Telefon konuşması bittiğinde sevinçten çığlık attım. Sonunda onu görücektim. Çok özlemiştim keratayı mdmxmxmx
Bekledim bekledim bekledim ama aras gelmedi. Üstelik saat 11 olmuştu. En sonunda gelmeyeceğini karar verip siyah kısa şortumu üzerinede uzun geniş beyaz Adidas t-shirt'imi giydim ve kitabımı da alıp oturma odasına gittim. Biliyordum uyuyamayacağımı zaten kerem de 4-5 saat sonra gelicek diye uyumadım. Yaklaş 2 saat sonra kapı çaldı. Ben ses ile birden sıçradım. Saat gecenin bir'iydi yani. Gidip kapıyı açtığımda karşımda bir adet sarhoş bir aras gördüm. Birden üzerime düşücekken tuttum ve oturma odasına götürdüm. "sen burada kal bende sana kahve yapıp geleyim" dedim ve kahve yapmaya gittim o ise arkamdan istemiyorum sarhoş değilim diye bağırıyordu. Kahveyi hazırlayıp içeri götürdüm ve yanına oturdum. Ona " neden bu kadar içtin arascığım" dedim aras ise "ben ve içmek hatta üzerine sarhoş olmak haha bugün de çok komiksin" dedi ve kahkaha atmaya başladı. Bende onun bu haline gülerken " soruma cevap ver" dedim. "kimse beni umursamıyor hep kendilerini düşünüyor Selin. Sen hariç" ben mi? Acaba anlamışmıydı hayır canım yok anlamamıştır.
"sen farklısın Selin. Sen düşüncelisin sen iyisin sen tatlısın sen güzelsin se-" dedi ve uyuya kaldı bende onun bu haline sırıtırken telefonumu aldım ve fotoğraflarını çekmeye başladım. O kadar şeker çıkıyorduki. Bende bu sarhoş halinden yararlanıp yanağını öptüm.

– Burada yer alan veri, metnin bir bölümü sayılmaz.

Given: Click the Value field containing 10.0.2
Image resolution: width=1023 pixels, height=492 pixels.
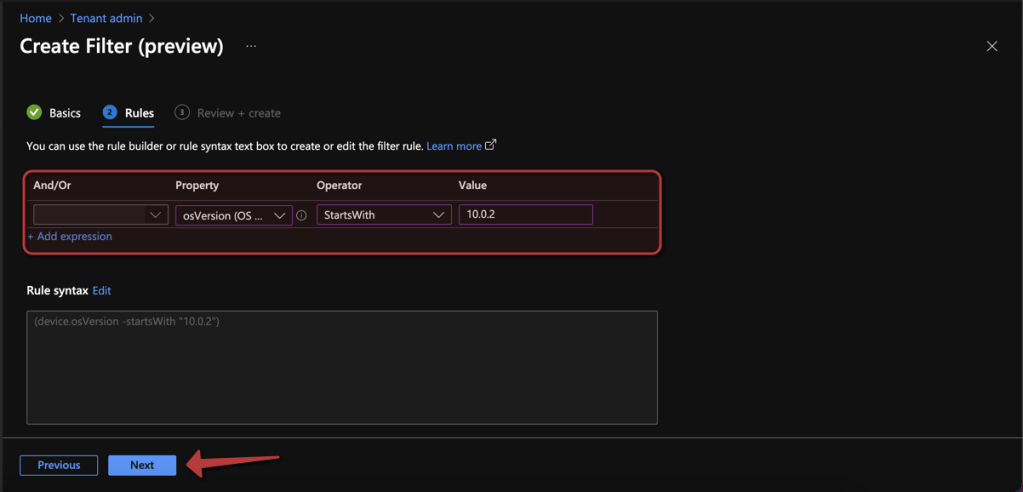Looking at the screenshot, I should [x=525, y=215].
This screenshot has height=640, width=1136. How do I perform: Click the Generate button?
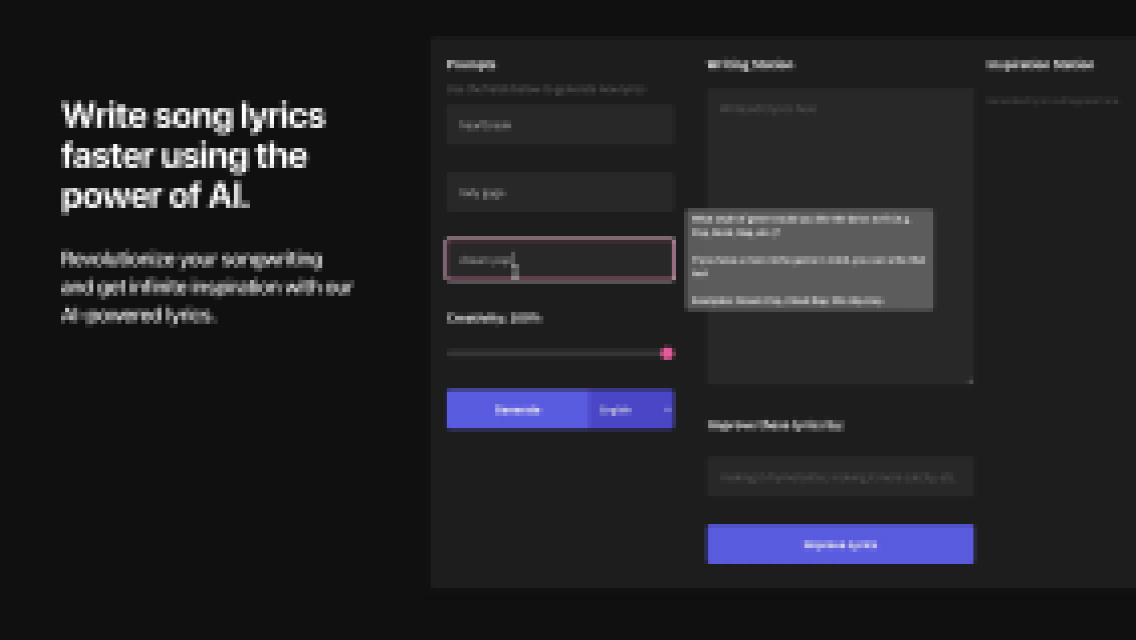pyautogui.click(x=517, y=409)
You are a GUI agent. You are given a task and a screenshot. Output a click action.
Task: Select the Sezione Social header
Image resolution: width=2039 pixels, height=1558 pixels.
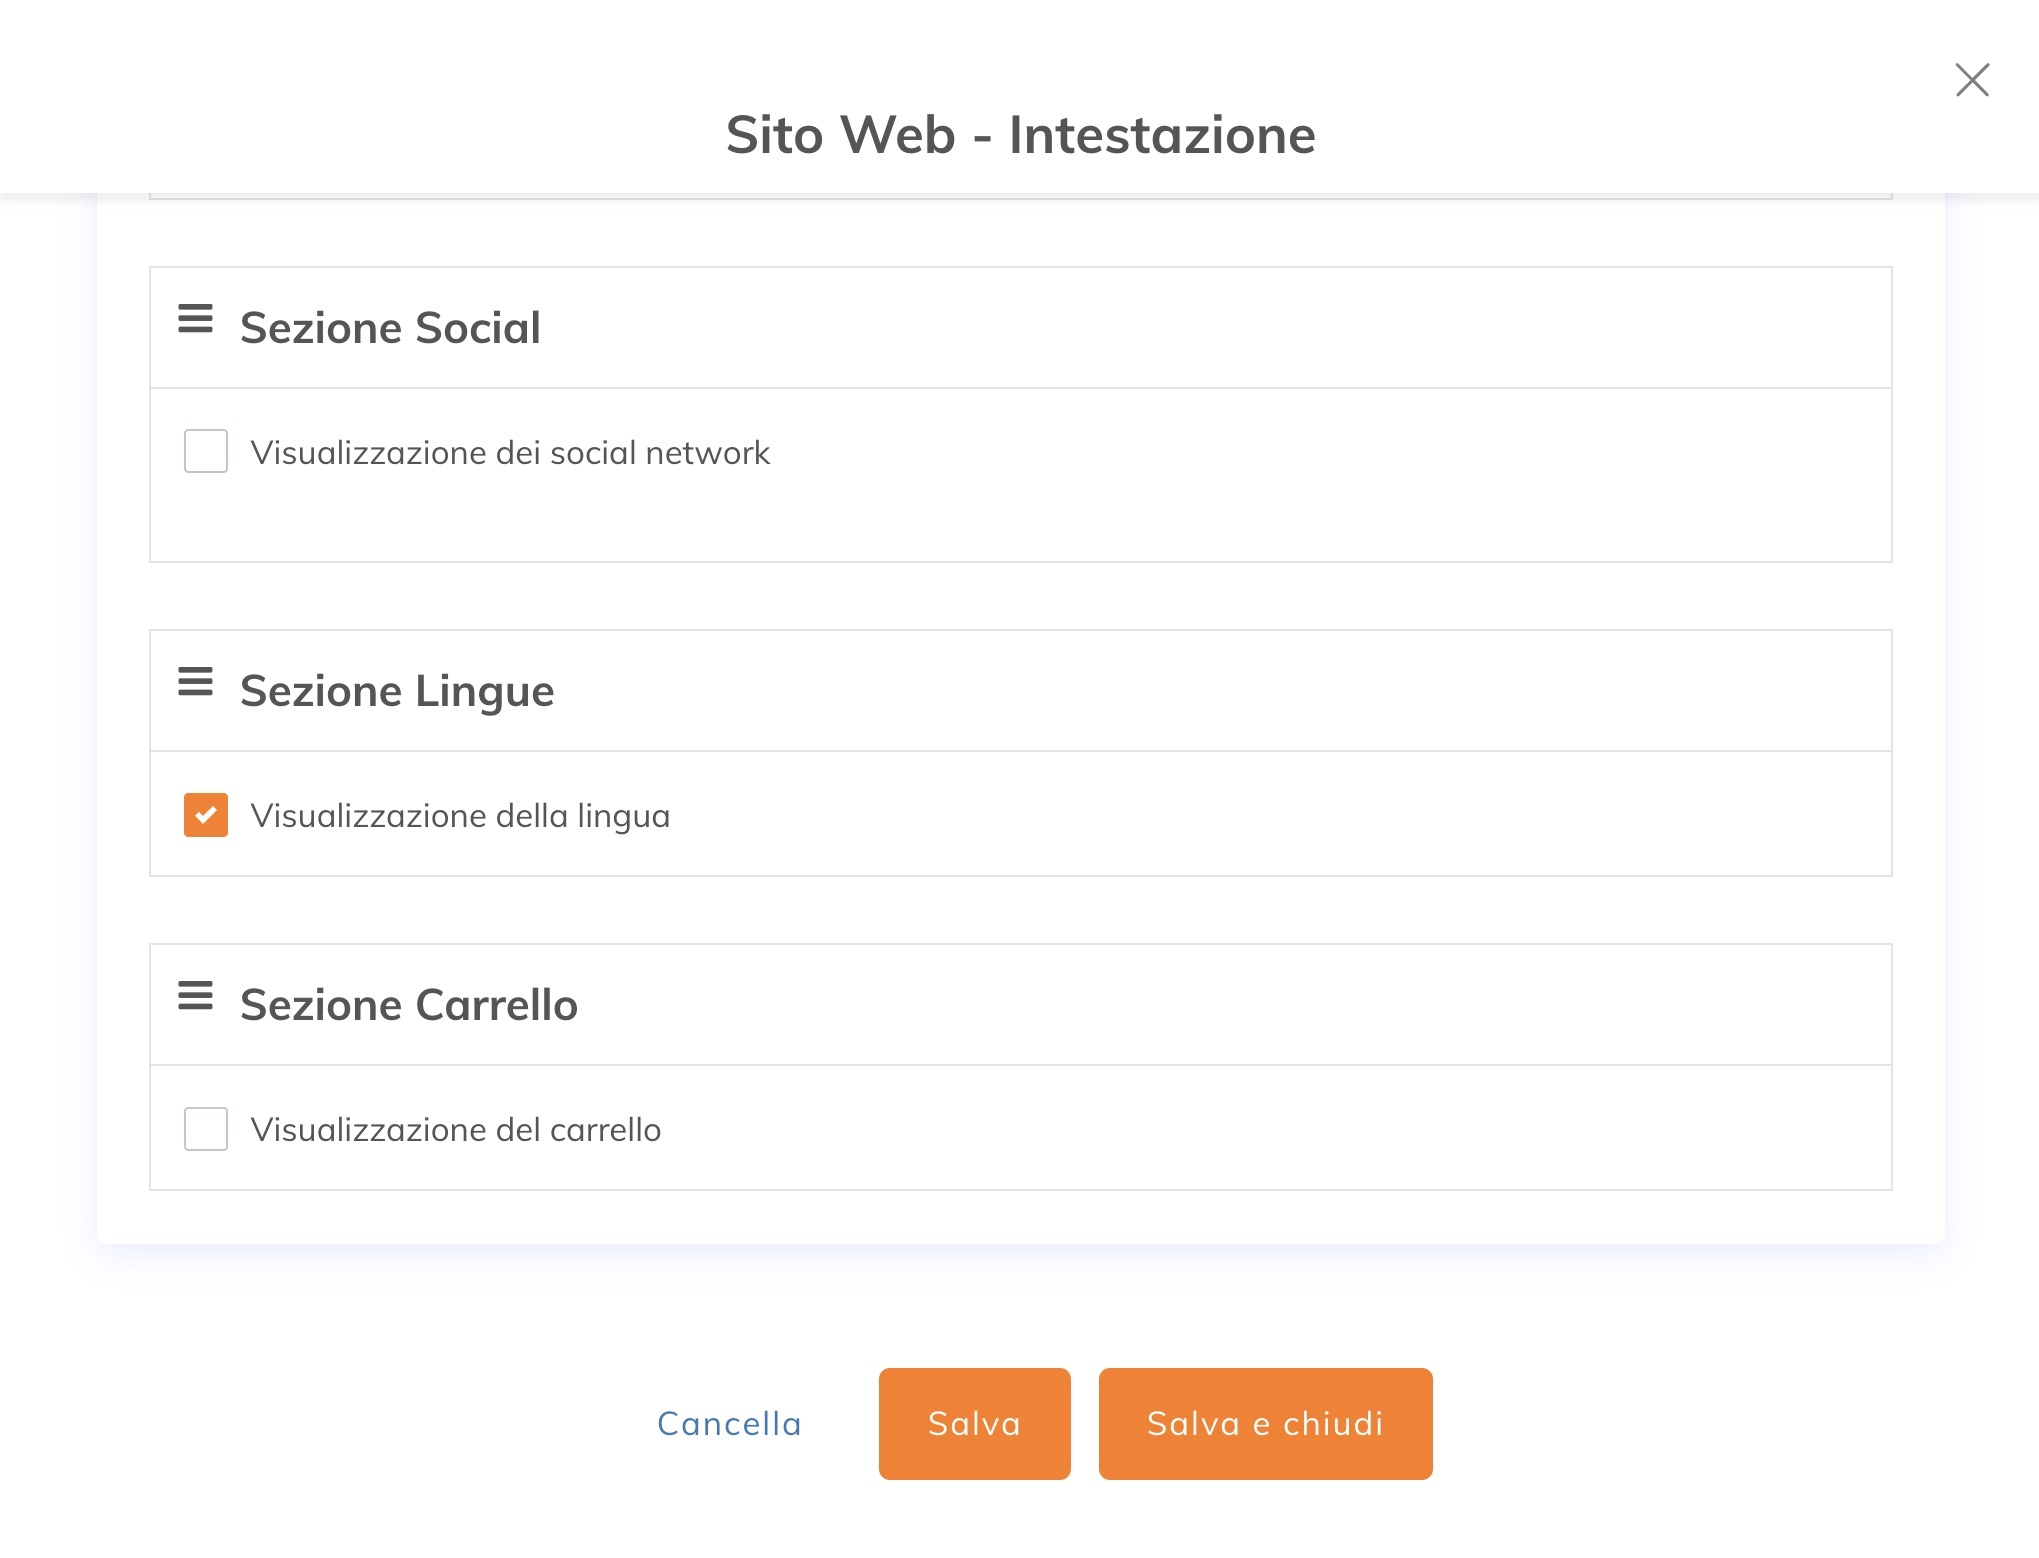point(391,327)
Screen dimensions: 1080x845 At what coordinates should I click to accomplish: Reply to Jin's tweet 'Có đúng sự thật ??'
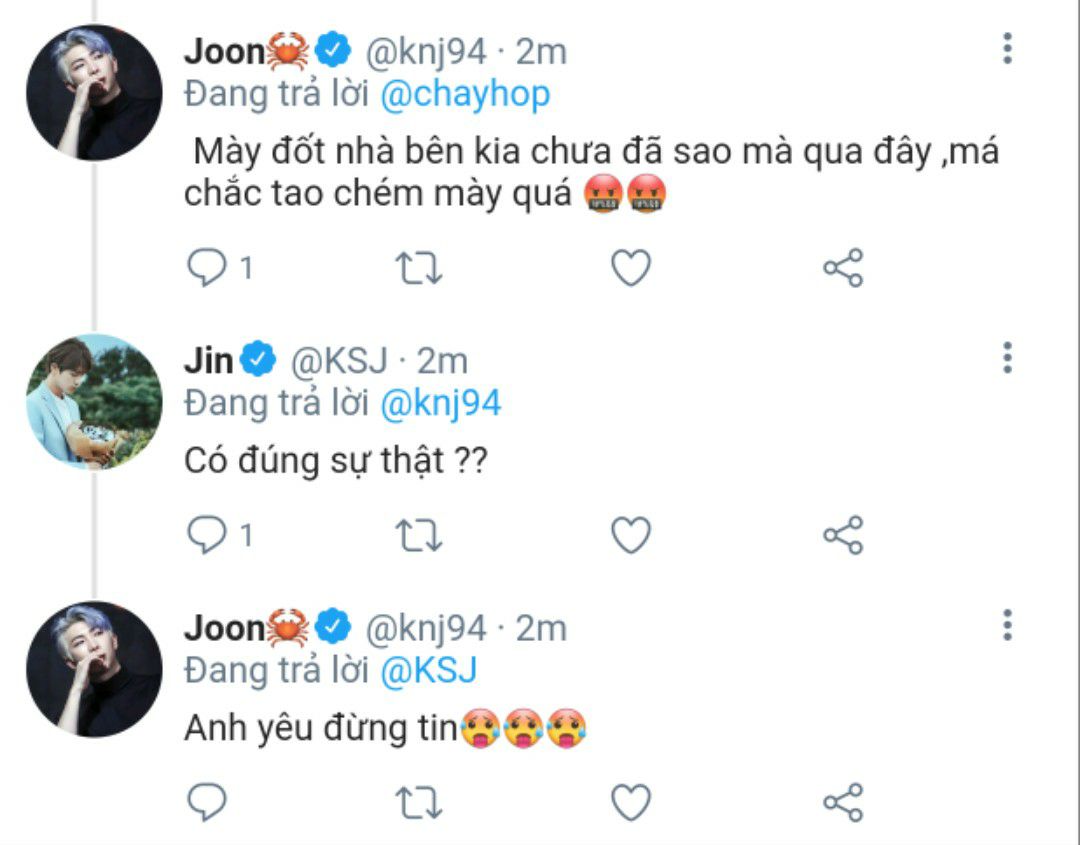[207, 534]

Saat 3 olunca odama gittim. Siyah bir bel üstü pantolon ve üstüne göbek üstü bir tişört giydim ve saçımı tarayıp salık bıraktım. Odamdan çıkarken yanıma bir miktar bir para aldım. Telefonu almak için oturma odasına gittiğimde arası hala uyuyor olarak gördüm. Onu uyandırmadan telefonu aldım ve ayakkabılarımı giydim. Kapıda anahtar ve ceketimi aldım ve dışarı çıktım.
Taksi ile havaalanına geldiğimde saat dört'e gelmek üzereydi. Ve içeri girip koltuklarda oturarak onu beklemeye başladım. 1 saat bekledikten sonra uzaktan keremi gördüm. Onu ne kadar da özlemiştim. Onu görünce koşturmaya başladım ve boynuna atladım. "güzellik dur boğuyorsun beni". Geri çekildiğimde beni biraz süzdü ve "sen kilo mu aldın?" dediğinde kafasına bir tane geçirdim ve öküz diye söylendim. durup tekrar bana baktı ve bir anda sarılıp beni döndürmeye başladı. Ben öyke mutluydum ki insanlara aldanmadan kahkaha atmaya başladım. Kokumu içine çektikten sonra geri çekildi ve" güzelim artık eve mi gitsek çok uykum var" dedi bende onu onayladım. Kapının önünde kerem bir araç kiraladıktan sonra arabaya bindik ve bende evin yolunu ona tarif ettim. Arabaya bindiğimizde hem sıcaktan hem de bütün gün uyumadığım için yolu izlerken uyuya kaldım.